Por Natalia Martín
"No me sentí seguro financieramente hasta que no tuve 1.000 millones de dólares en el banco".
¿Te imaginas? La respuesta es real y pertenece a uno de los 165 multimillonarios que participaron en un estudio del Centro para la Riqueza y la Filantropía de Boston, publicado recientemente en la revista The Atlantic.
Tengo una amiga de la infancia que desde hace años trabaja como odontóloga en una clínica de su propiedad. Cuando ella conducía su propio coche, nosotras, sus amigas, todavía comíamos migas de patatas. Y, sin embargo, el mayor miedo de mi amiga siempre fue quedarse de patitas en la calle. Que esta exitosa profesional, con sus vistosas camisas de Custo y sus zapatos de piel de cocodrilo vaya a acabar en el banco del parque agarrada a un cartón de Don Simón es tan absurdo como que mi gato se ponga a cantar el Ave María.
Quizá no tengas que mirar muy lejos para encontrar tu propia versión de persona acomodada y miedosa (y, por tanto, infeliz). La abundancia, como se ha dicho tantas veces, es un estado mental que procede de dentro y que no tiene que ver con la cuenta corriente. Por eso es frecuente toparse con personas "pobres" que desprenden generosidad, y viceversa.
¿Qué es suficiente? El estudio revela que muchos entrevistados no se consideran lo suficientemente ricos; para serlo, deberían incrementar sus fortunas en una cuarta parte, como media. Cuando se trata de gente con decenas de millones de dólares en el banco, la cosa se pone fea.

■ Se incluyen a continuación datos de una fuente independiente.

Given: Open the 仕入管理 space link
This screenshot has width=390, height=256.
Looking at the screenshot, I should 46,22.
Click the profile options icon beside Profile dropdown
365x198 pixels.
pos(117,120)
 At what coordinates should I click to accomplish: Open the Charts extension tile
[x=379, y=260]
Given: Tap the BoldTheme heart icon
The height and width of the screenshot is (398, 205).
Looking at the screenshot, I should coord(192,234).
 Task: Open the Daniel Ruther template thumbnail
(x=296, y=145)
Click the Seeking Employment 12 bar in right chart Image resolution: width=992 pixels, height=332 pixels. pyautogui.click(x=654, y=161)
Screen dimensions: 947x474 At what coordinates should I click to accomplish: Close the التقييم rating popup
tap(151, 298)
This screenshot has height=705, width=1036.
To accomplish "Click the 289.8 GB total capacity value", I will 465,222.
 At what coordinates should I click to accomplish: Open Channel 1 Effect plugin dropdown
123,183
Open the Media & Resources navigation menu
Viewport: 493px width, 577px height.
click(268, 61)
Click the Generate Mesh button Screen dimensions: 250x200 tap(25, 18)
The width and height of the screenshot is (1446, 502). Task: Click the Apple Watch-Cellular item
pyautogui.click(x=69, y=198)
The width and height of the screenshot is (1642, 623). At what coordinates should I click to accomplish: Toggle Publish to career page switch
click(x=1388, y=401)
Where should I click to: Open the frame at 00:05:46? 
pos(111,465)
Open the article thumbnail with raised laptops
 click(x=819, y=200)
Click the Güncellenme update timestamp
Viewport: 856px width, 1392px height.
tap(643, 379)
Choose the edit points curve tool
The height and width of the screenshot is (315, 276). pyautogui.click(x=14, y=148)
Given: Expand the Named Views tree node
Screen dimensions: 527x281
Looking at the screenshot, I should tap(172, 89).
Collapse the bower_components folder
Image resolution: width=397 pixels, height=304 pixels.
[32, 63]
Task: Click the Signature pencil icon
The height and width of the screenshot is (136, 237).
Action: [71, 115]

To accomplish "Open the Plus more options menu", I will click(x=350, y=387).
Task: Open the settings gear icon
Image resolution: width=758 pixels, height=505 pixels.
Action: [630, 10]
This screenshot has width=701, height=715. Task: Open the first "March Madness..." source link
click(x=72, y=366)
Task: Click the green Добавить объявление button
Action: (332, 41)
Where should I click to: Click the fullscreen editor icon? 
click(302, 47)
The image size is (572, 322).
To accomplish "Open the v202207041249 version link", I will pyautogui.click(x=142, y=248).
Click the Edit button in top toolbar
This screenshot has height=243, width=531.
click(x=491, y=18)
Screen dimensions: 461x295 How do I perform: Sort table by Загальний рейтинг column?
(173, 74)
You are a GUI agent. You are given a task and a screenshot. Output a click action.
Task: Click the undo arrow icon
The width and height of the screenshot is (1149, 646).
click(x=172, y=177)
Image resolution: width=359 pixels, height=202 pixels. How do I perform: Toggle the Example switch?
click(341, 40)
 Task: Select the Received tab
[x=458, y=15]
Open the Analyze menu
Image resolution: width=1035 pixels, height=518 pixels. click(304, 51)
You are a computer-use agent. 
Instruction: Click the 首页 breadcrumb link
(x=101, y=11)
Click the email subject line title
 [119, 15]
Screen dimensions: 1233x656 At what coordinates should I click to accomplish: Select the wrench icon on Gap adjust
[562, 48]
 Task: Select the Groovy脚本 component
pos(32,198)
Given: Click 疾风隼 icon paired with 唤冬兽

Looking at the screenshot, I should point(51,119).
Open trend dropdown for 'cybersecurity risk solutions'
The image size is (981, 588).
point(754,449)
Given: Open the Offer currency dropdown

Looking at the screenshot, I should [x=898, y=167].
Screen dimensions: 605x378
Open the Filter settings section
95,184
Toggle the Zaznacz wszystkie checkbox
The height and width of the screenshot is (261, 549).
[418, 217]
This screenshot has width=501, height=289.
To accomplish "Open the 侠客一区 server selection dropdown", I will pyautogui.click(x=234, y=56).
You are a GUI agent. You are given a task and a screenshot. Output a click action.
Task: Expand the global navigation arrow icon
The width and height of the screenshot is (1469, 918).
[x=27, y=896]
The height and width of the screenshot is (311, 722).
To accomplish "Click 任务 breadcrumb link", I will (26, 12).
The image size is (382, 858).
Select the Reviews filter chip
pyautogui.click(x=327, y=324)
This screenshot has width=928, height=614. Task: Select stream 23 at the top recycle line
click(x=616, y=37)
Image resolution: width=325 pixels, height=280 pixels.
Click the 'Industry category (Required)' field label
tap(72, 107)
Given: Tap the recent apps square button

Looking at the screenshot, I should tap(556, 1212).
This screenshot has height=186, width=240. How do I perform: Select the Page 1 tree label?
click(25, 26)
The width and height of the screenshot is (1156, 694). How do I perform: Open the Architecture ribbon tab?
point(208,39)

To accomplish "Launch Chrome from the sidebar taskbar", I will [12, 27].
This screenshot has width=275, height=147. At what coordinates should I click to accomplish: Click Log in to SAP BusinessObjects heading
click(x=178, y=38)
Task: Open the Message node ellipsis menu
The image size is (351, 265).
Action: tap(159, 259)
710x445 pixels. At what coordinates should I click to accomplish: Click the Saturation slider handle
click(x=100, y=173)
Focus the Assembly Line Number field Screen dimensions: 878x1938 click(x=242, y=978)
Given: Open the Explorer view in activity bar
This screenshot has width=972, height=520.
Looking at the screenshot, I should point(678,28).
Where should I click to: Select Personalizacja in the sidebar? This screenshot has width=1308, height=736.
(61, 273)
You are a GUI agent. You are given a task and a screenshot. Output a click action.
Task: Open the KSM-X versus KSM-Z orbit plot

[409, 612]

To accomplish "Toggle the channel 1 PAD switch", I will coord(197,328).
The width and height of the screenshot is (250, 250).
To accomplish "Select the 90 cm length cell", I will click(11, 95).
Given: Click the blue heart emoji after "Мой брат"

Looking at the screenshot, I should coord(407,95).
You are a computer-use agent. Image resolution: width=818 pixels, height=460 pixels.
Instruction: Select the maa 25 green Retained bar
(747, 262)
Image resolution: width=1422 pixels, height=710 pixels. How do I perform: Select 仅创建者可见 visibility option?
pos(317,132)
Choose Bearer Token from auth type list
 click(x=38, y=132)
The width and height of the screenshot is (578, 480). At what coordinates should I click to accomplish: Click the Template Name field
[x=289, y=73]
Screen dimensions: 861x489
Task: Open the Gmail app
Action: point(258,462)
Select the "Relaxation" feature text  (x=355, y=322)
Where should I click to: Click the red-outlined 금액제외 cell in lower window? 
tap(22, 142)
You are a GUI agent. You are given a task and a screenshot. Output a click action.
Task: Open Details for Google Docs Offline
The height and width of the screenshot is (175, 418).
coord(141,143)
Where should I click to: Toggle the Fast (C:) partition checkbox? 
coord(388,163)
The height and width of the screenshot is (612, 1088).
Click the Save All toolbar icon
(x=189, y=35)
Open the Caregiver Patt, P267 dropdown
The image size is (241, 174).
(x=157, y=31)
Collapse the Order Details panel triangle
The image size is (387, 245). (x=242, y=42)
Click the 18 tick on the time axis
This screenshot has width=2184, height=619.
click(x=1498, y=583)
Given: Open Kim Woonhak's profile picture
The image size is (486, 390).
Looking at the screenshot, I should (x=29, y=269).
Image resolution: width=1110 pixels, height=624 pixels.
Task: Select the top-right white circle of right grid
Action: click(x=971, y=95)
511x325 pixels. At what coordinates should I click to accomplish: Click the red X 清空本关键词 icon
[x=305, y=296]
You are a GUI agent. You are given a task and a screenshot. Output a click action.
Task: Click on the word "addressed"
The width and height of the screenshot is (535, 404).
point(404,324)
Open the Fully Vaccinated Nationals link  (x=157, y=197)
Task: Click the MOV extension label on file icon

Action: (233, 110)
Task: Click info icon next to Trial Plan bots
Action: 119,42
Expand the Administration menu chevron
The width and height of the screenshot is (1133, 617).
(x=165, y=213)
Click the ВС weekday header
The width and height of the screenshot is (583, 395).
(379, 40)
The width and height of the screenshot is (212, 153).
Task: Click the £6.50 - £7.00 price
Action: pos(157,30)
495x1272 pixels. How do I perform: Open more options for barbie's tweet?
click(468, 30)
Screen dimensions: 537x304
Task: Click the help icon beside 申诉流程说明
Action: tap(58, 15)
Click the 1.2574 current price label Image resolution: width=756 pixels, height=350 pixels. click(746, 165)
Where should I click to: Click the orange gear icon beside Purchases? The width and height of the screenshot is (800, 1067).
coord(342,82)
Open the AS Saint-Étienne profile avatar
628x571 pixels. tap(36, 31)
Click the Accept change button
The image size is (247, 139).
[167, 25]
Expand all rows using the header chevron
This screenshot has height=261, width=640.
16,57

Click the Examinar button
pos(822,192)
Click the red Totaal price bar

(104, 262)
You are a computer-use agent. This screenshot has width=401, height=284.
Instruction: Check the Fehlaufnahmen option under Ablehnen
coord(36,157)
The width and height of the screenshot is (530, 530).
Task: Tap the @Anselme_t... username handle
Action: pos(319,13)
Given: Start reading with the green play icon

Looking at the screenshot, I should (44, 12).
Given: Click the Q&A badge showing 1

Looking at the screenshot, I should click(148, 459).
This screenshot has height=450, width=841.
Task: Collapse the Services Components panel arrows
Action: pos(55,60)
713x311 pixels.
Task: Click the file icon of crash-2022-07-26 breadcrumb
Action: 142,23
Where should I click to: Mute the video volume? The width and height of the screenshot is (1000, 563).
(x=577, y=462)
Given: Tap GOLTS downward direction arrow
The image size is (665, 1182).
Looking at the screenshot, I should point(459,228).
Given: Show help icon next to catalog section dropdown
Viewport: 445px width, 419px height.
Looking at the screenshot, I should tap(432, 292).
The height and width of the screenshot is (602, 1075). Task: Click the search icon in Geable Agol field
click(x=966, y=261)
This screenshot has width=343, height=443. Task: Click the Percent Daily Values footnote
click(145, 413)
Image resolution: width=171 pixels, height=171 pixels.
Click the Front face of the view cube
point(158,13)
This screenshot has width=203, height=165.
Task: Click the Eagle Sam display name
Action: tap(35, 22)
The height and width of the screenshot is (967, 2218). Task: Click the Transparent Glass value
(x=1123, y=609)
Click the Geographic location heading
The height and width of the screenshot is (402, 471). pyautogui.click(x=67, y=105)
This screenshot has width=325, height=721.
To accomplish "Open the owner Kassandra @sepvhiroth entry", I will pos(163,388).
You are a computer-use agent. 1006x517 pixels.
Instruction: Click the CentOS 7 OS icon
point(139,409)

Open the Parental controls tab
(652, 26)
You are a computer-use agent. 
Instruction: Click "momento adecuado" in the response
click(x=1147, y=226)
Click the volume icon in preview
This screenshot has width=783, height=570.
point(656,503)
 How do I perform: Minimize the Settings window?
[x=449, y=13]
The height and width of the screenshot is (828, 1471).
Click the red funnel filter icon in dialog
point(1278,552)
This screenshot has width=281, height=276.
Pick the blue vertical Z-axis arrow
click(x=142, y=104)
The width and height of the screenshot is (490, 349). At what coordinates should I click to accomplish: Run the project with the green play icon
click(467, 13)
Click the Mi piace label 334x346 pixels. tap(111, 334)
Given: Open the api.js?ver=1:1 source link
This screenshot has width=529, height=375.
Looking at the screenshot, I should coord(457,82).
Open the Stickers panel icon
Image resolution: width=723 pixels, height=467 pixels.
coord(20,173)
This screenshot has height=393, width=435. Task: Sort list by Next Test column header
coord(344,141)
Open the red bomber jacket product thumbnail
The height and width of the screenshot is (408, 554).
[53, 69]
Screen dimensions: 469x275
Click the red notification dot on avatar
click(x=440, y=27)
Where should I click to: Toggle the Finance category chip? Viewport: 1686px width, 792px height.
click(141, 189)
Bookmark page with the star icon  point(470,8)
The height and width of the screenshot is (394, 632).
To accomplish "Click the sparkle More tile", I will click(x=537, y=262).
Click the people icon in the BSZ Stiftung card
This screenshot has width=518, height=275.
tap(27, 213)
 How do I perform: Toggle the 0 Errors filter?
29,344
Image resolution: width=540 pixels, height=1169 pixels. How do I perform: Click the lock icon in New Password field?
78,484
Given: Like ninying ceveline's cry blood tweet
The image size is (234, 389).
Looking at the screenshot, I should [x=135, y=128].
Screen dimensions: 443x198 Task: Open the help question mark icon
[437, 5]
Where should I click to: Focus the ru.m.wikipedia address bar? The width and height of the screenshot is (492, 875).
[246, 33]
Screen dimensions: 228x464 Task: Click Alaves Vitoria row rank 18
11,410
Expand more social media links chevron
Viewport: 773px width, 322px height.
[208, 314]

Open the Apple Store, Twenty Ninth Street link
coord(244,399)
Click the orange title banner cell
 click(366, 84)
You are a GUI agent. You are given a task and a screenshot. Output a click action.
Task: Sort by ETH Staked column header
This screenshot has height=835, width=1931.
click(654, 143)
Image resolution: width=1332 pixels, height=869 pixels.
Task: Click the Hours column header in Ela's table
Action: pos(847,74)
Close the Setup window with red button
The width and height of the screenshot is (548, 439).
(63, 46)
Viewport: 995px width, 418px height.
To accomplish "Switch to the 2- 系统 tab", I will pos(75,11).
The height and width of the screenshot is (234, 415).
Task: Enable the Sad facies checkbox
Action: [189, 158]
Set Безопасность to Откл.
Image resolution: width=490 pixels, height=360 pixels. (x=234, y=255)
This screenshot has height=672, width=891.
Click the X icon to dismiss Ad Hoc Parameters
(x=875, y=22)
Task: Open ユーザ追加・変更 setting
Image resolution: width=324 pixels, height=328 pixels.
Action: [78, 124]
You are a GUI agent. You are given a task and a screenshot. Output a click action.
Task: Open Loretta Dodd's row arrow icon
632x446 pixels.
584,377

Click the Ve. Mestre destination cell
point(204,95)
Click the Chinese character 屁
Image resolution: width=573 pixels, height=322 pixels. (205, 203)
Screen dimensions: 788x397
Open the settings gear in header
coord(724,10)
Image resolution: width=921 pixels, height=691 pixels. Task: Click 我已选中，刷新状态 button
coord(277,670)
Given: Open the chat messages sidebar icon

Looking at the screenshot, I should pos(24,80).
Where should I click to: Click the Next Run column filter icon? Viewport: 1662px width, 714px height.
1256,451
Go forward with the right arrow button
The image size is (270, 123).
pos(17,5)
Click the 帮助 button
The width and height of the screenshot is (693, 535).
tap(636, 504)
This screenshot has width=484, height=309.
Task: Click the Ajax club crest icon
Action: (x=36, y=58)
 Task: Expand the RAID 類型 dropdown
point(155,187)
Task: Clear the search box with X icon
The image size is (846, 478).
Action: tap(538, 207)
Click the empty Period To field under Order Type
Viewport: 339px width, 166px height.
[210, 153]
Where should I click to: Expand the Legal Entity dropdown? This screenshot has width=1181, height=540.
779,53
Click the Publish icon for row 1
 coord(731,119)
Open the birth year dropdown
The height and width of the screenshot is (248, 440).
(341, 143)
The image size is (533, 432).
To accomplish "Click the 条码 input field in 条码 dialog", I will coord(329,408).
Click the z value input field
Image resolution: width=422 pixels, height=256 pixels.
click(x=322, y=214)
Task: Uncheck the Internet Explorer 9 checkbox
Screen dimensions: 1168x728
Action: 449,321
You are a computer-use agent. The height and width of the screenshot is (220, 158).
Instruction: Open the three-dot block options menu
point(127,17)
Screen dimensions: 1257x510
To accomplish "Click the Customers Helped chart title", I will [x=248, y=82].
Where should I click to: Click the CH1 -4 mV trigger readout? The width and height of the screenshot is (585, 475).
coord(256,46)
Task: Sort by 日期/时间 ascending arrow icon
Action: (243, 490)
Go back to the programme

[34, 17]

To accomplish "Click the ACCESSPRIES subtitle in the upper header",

“Al igual que el cuerpo humano no se ha desarrollado para lidiar con el exceso actual de abundantes grasas y azúcares, y reclamará otra hamburguesa de queso cuando no debería, la mente humana no se desarrolló para lidiar con el exceso de dinero, y deseará más incluso cuando se ha convertido en un problema más que en un apoyo”, escribe Graeme Wood en la revista.
Ni seguridad ni tampoco bienestar emocional. La desconfianza que surge cuando temes que sólo te quieran por tu dinero te convierte en un desgraciado, indica el estudio. Por otro lado, está el temor a que tus hijos sean unos mimados con vidas disipadas, o a que se te perciba como un desagradecido si te quejas.
"Se preocupan por perderlo, se preocupan por cómo invertirlo o las repercusiones de tenerlo. A medida que se incrementan los ceros, crecen los dilemas", dice el psicólogo Robert A. Kenny, uno de los responsables del trabajo.
El estudio está sesgado, porque sólo incluye las confesiones de aquellos que se tomaron la molestia de responder el cuestionario de los investigadores. Pero, aún así, deja claro que los que no nadamos en oro "disfrutamos" de otras cosas, como la ilusión de que el aumento de sueldo o ganar la lotería nos vayan a procurar felicidad. Los millonarios ya saben, indica Kenny, que ningún yate es tan estupendo, ningún vino es tan maravilloso como para curar el alma o garantizar que tus hijos no se conviertan en unos crápulas.
“El dinero es como el fuego: calentará tus pies o te quemará los calcetines”, dice el Deuteronomio. Por aquí ya sospechábamos que la distancia entre uno y otro evento es pequeña; por el ojo de la aguja no caben ni los pelos del camello.